Summary
This RFC proposes the addition of SYCLBIN, a new binary format for storing SYCL device code. The format provides a lightweight, extensible wrapper around device modules and their corresponding SYCL-specific metadata to be produced/consumed by tools/SYCL runtime.
Purpose of this RFC
This RFC seeks community feedback on the proposed SYCLBIN binary format, including toolchain integration approach. Community input is particularly valuable regarding potential integration challenges with existing LLVM offloading implementations.
Motivation and Alternatives Considered
Requirements: SYCL-Specific Metadata and Modules Hierarchy
- The SYCL programming model requires device images to be accompanied by specific metadata necessary for SYCL runtime operation:
- Device target triple.
- Compiler and linker options for JIT compilation scenarios.
- List of entry points exposed by each image.
- Property sets.
- When a binary contains multiple images, some may share common metadata. Therefore, we require a hierarchical structure that enables metadata sharing while allowing specification of image-specific metadata.
- Multiple images can exist for a single device, and images for different devices can expose different entry points.
Existing Formats Limitations
LLVM’s offloading infrastructure supports several binary formats that can be embedded within the Offload Binary format. However, these formats have various limitations that make them unsuitable for SYCL:
- Single-Module Design: Formats like Object, Bitcode, CUBIN, PTX, and SPIRV are designed for single binary or single-module IR representation, lacking hierarchical structuring capabilities for multiple images/modules.
- Missing SYCL Metadata Support: None provide native support for SYCL-specific metadata requirements.
- Vendor Constraints: Fatbinary is NVIDIA proprietary and incompatible with SYCL’s vendor-neutral approach.
- Limited Container Capabilities: Offload Binary is not designed for multiple device images or hierarchical organization, with
StringData
insufficient for complex metadata structures (like #1.3 and #1.4 above).
The OffloadingDesign describes a target binary descriptor that stores multiple binary images (one per device type) with all images sharing the same entries list. This structure doesn’t satisfy requirement #3 above.
Abstraction: Simplifying Support in Offloading Tools
Another motivation for adding the SYCLBIN format is to encapsulate SYCL-specific logic within SYCL-specific toolchain components (clang-sycl-linker, SYCL runtime) and isolate SYCL implementation details from general offloading tools designed to support multiple programming models.
Current Workflow without SYCLBIN
Without this format, metadata transfer from compiler to runtime requires the following complicated workflow:
- clang-sycl-linker uses Offload Binary’s
StringData
(with workarounds) to store metadata (#1 above). - clang-linker-wrapper opens Offload Binary files produced by clang-sycl-linker and generates device image binary descriptors in a format readable by SYCL runtime.

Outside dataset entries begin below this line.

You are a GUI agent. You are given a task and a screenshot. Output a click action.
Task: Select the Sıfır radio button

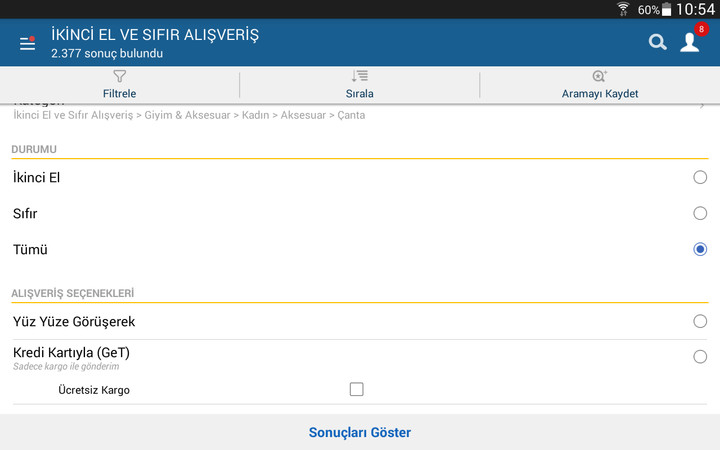(x=700, y=213)
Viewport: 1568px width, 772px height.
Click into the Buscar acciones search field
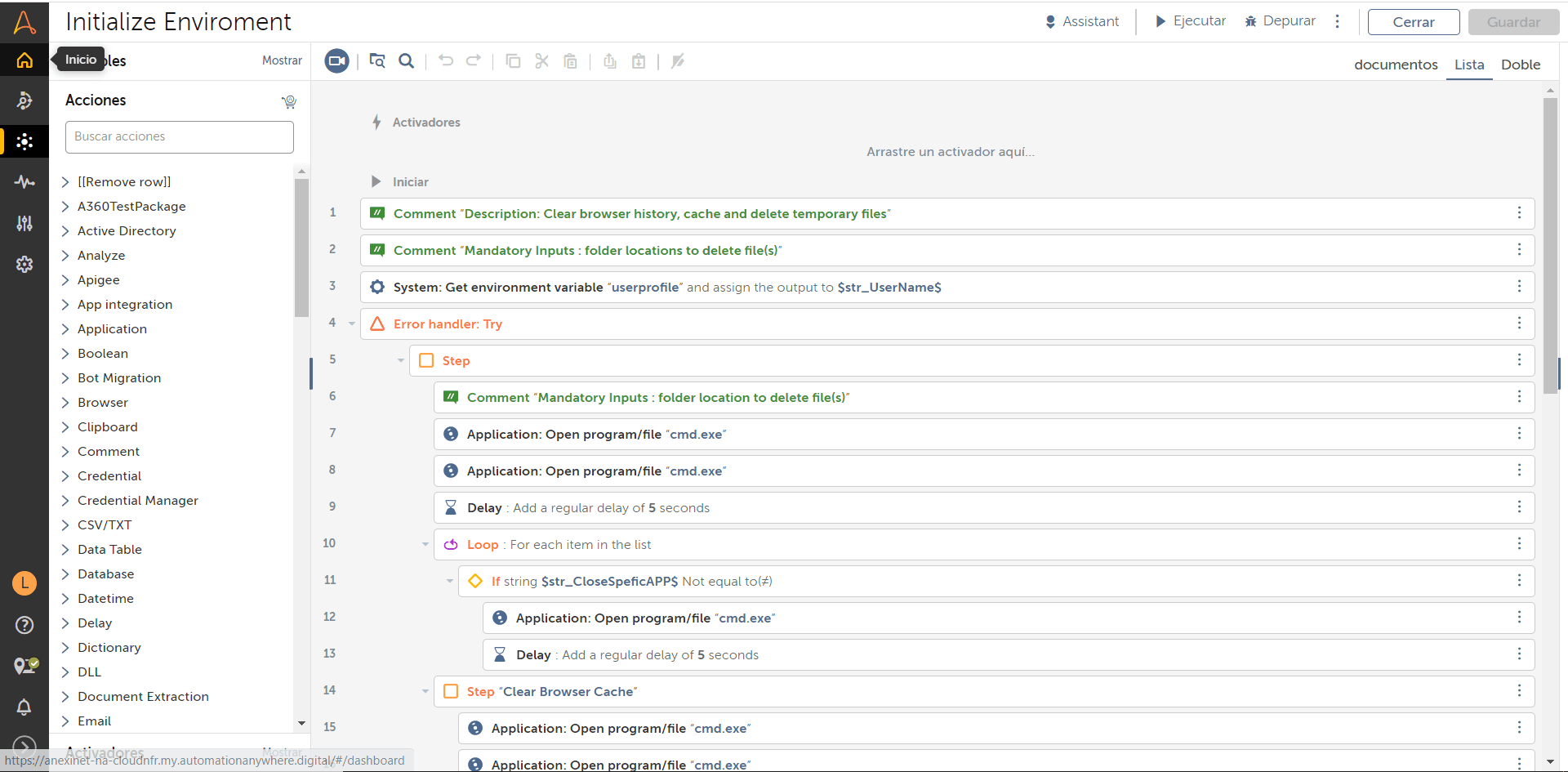coord(180,137)
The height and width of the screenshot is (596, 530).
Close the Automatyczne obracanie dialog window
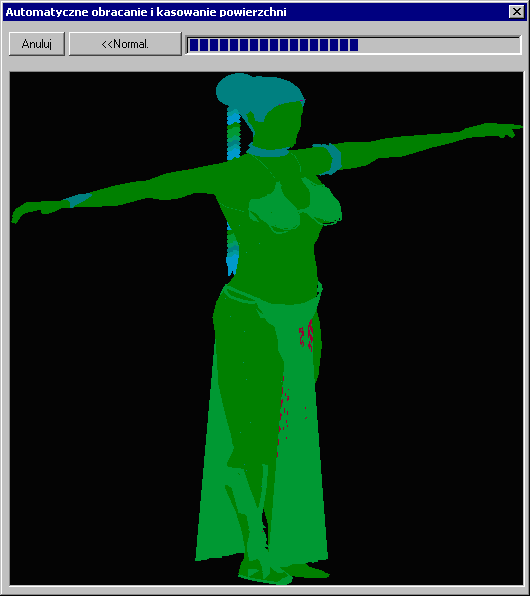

- Problem: This requires clang-linker-wrapper to maintain SYCL-specific format knowledge, creating unnecessary code duplication.

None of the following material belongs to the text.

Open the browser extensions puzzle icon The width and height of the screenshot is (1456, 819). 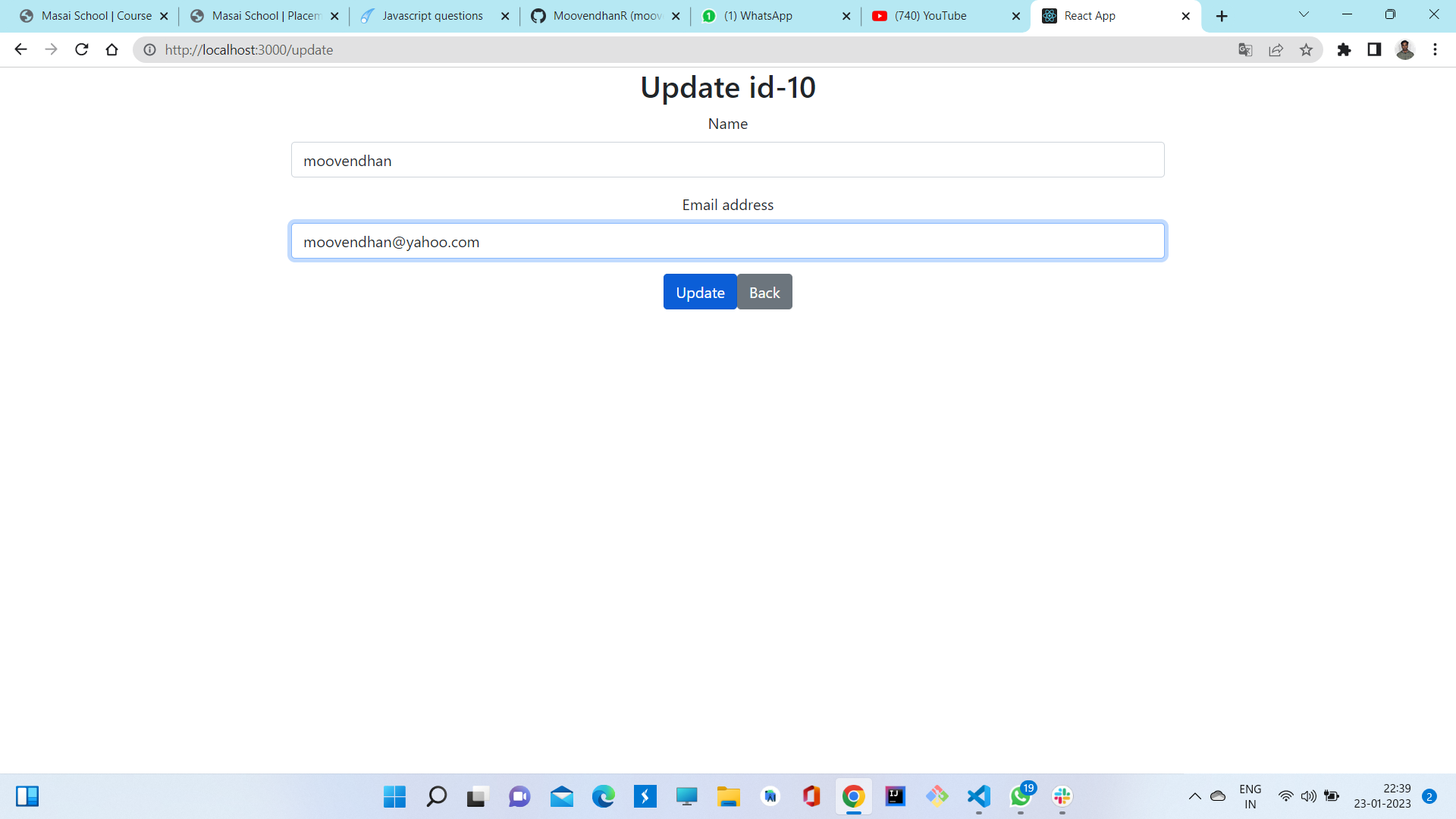(x=1345, y=49)
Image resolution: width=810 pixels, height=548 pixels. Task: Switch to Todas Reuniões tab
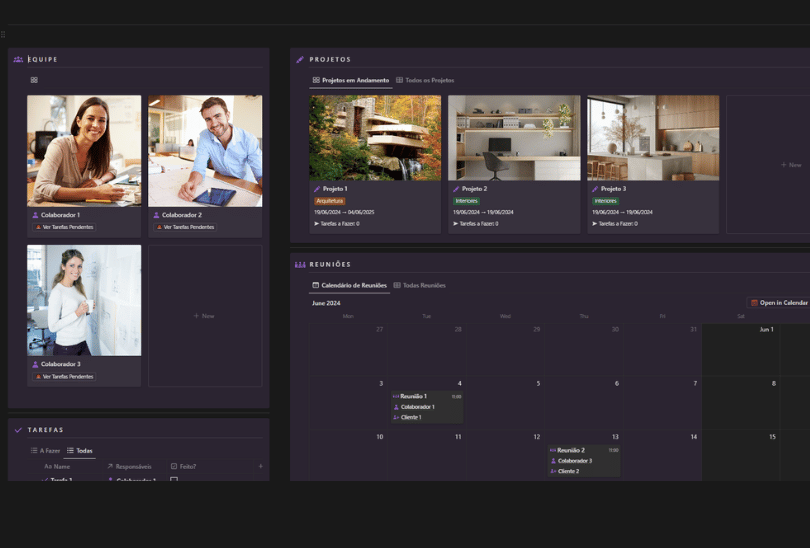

- SYCL runtime decodes metadata using this intermediate format.
Simplified Workflow with SYCLBIN
The SYCLBIN format enables a cleaner separation of concerns:
- clang-sycl-linker prepares a complete SYCLBIN containing all metadata and multiple images, embedding it as a single image within Offload Binary.

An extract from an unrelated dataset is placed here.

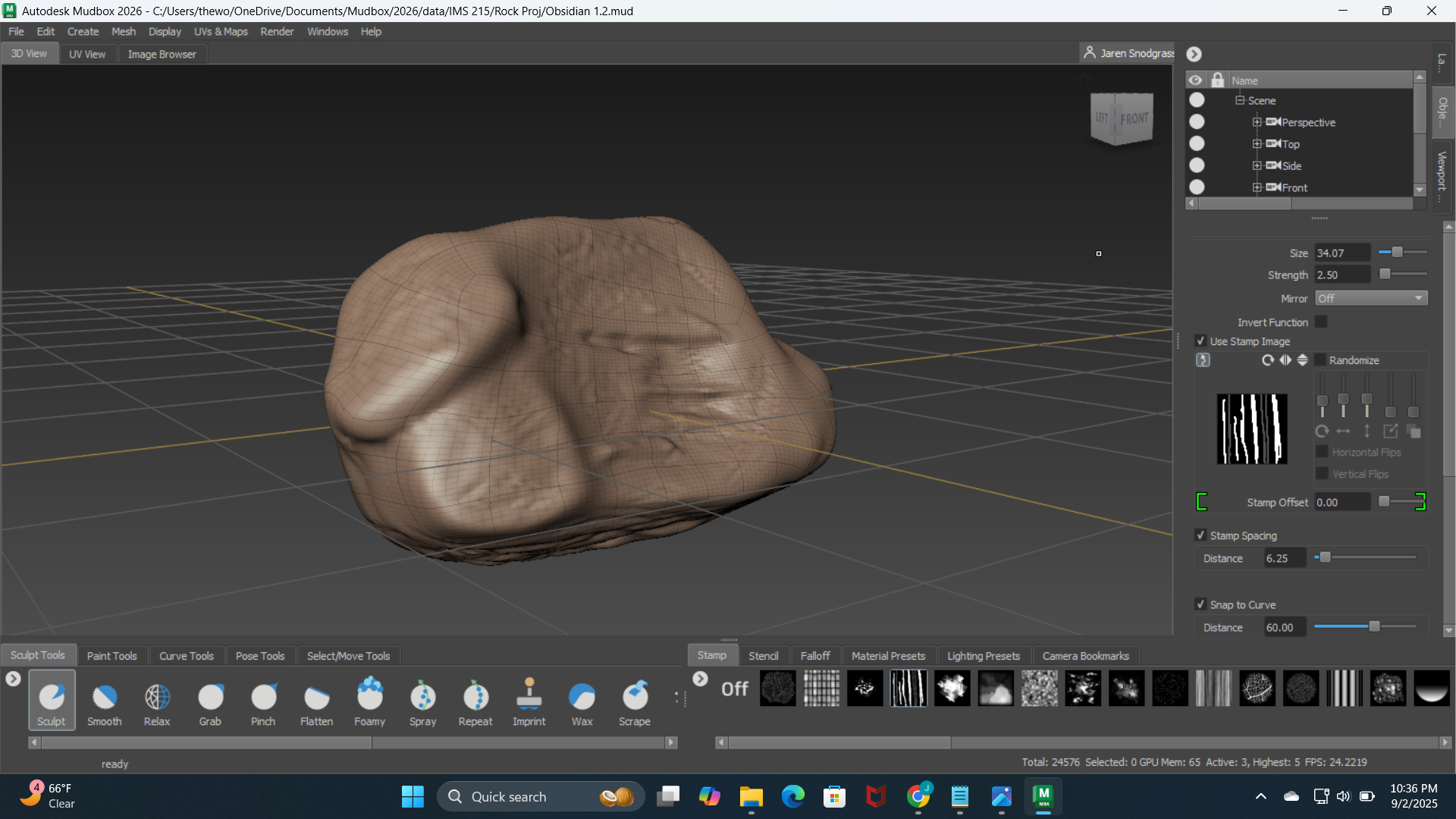Enable the Randomize checkbox
The height and width of the screenshot is (819, 1456).
point(1320,360)
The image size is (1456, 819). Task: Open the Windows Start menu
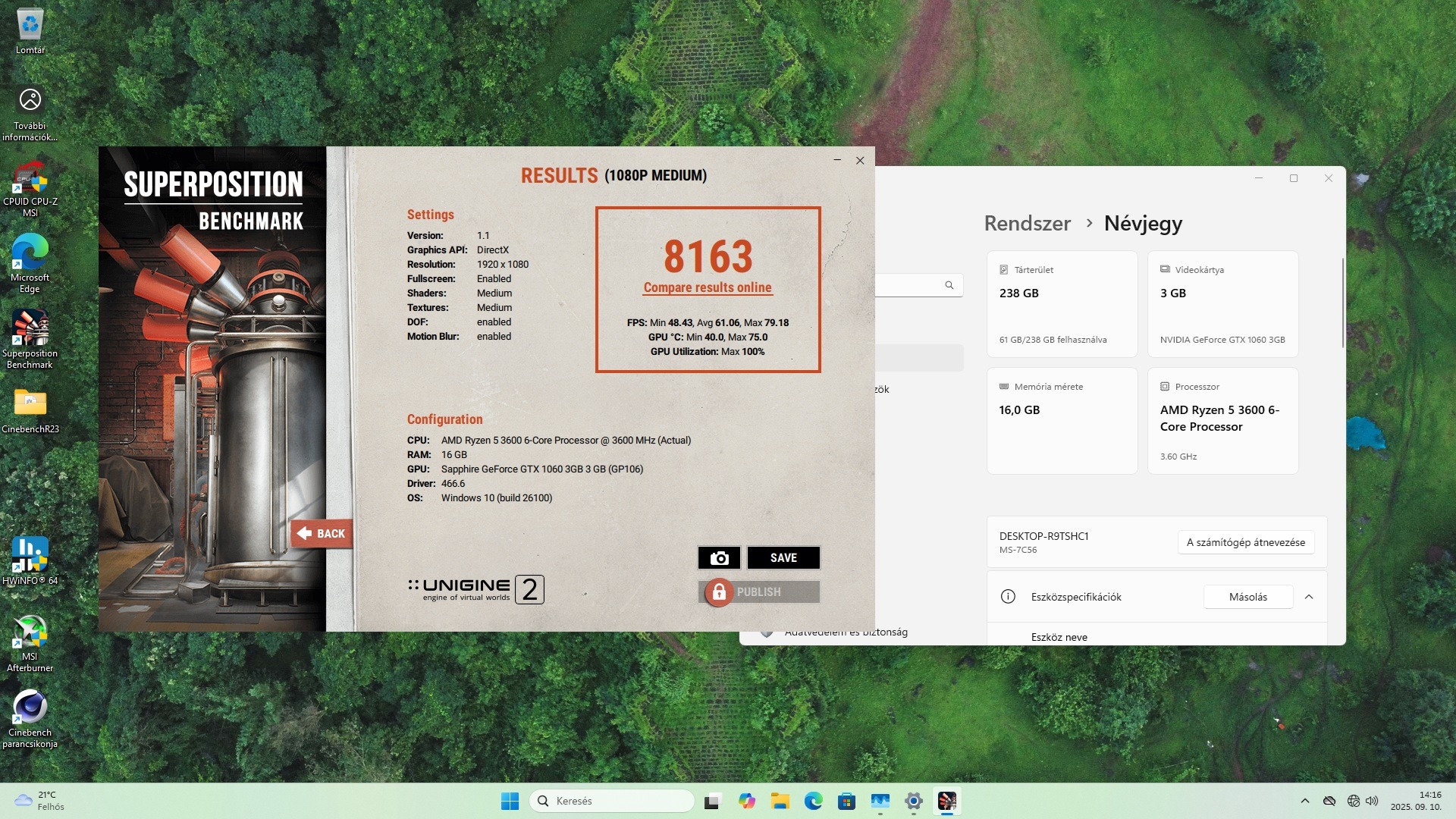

- clang-linker-wrapper generates only host register/unregister calls and a trivial wrapper without needing knowledge of SYCLBIN internals.
- SYCL runtime works directly with SYCLBIN format.
This approach eliminates the need for clang-linker-wrapper to understand SYCL-specific formats, reducing maintenance burden and improving toolchain modularity.
Enable Modular Dynamic Loading of Device Binaries at Runtime
Some applications require dynamic loading of device binaries at runtime to achieve modularity and avoid recompiling the entire application when device code changes. The SYCLBIN format provides a standardized interface between compiler-produced SYCLBIN binaries and runtime handling, enabling efficient dynamic loading scenarios.
SYCLBIN serves as SYCL’s analog to CUDA’s FATBIN format. Just as nvcc provides compiler options to generate “.fatbin” files, SYCL compiler could offer options to generate “.syclbin” files. Similarly, we intend to add SYCL runtime functions to load and manipulate “.syclbin” files, mirroring CUDA’s runtime functions for “.fatbin” files.
Design
SYCLBIN Binary Format
The SYCLBIN format consists of:
- A file header with magic number and version information.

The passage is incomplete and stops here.